I believe that the tutorial work should be put on the same footing as course work. The tutee and the tutor should select the field they want to cover. There should be a reading list, quizzes and examinations, and a grade should be turned in. Then both tutors and tutees would take the work more seriously. It should be more valuable to the student than a class, as the instruction can be adjusted to the progress the student makes and individual difficulties can be dealt with as they arise.

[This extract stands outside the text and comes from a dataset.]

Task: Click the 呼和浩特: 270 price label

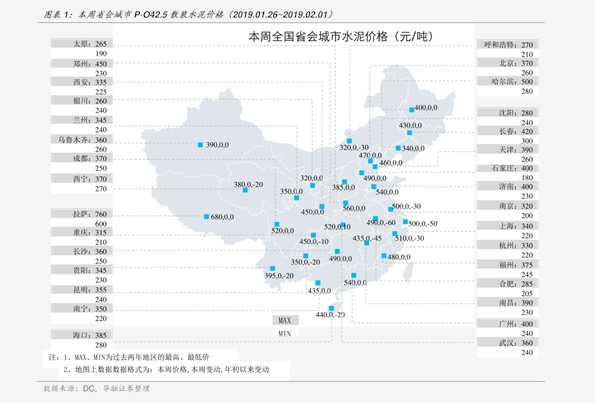Action: coord(508,44)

Some of your questions are misleading. I heartily endorse the suggestion of establishing two degrees. I doubt whether we should follow Oxford and Cambridge in placing virtually the whole responsibility for a student's instruction upon his tutor, but I think we might well place at least a third to a half of the responsibility there, in the case of honors men, and not much less than a third in the case of any student who, for any reason, is thought worthy of tutorial instruction. Instruction which involves drill, as in elementary work generally, can be done best in courses. I favor the abolition of the distribution requirement; in any case a reduction of it; and the reduction of the number of courses required for the degree to ten, including English A. The student night then be expected to do work amounting to an honest equivalent of two courses per year for his tutor in his sophomore, junior, and senior years.

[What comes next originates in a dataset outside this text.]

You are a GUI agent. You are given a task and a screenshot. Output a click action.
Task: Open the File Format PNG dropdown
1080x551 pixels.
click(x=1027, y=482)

I see no reason for the romantic theory governing tutorial discipline at present, according to which no measures can be taken against a student for slackness, except in extreme cases. The tutor should report periodically satisfactory or unsatisfactory the work of each student, with comments, and his report should be given the same consideration by the dean as course grades. Tutors at present have too many students, and students have not time to do sufficiently through work to benefit to any extent by tutorial instruction.

Your question No. 9 raises an important issue. Tutorial instruction ought to be directed toward preparation for the general examinations--provided these examinations are, as they ought to be, and can be, a fair test of a man's mastery of his subject. In my department they are improving from year to year, and I look for continued improvement in the future. It is nonsense to ask a student to read for a tutor only with the indeterminate end in view of gaining a liberal education--nonsense to ask a student to read for a tutor only with the indeterminate end in view of gaining a liberal education--nonsense to warn his tutor against cramming. Nobody can cram for an intelligent examination--such as the Cambridge Tripos in English--and until we provide examinations which demand and measure intelligent work, tutors will continue either to cram their students or, as the case may be, to struggle against catering to the student's practical needs in an effort to conform to a highly unsatisfactory system.

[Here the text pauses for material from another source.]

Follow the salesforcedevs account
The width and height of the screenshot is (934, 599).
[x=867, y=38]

I feel that more emphasis might well be laid on tutorial work and less on course work, with, of course, the obvious necessity of appointing highly qualified tutors. I also feel strongly that if tutorial work is to be really effective, it should be put on a level with the highest quality of faculty instruction. To my mind the position of tutor should be an end in itself, rather than a means to an end, i.e., a more advanced faculty appointment, which it now patently is. Moreover, I should like to see a Tutorial Board which had its generous representation of non-scholars: the office of tutor now implies either a Ph.D. "in cursa," a full fledge Ph.D., or some other "negotiable" scholastic achievement. One need not point out the limitations of many tutors, due to required or voluntary restriction within some special field of their own. A balance of Ph.D.s, Faculty Instructors and variously ranked Professors, together with critics, teachers of composition, etc., seems to me eminently desirable.

I do not favor drastic changes, but the system is not yet so successful as it might be. Tutorial work is most successful with the serious student (he need not be brilliant), and this suggest that the student is more often to blame for the failure of the system than the tutor.

Very often the student who is not out for honors benefits from tutorial work as much if not more than the student who is out for honors. It would not be fair to deny a student tutorial work, simply because, as often happens, his grades keep him from being a candidate for honors. If the privilege is denied him, it should be because his is indifferent to the work.

The tutorial system, taken all in all, is moving ahead at just about as fast a rate as is healthy for it, but I believe that it will never work at its best until all undergraduates are relieved of most of their regular course requirements and all honors men made entirely free, that is, until course lectures, exams, grades, etc., are made optional as they are today for honors students in many progressive American colleges; until, in a word the undergraduate is made an independent self-educator.

Your tutor is neither a lecturer, researcher nor a don; he is all three daily by the necessity of his calling, and you cannot divide him. Moreover, as he is at work on the main business of his career you cannot separate him, his work, and his tastes from the obligations of this career. Can you say to any man: Discounting the problem of your getting ahead and expect an honest and at the same time an informative reply? I think not.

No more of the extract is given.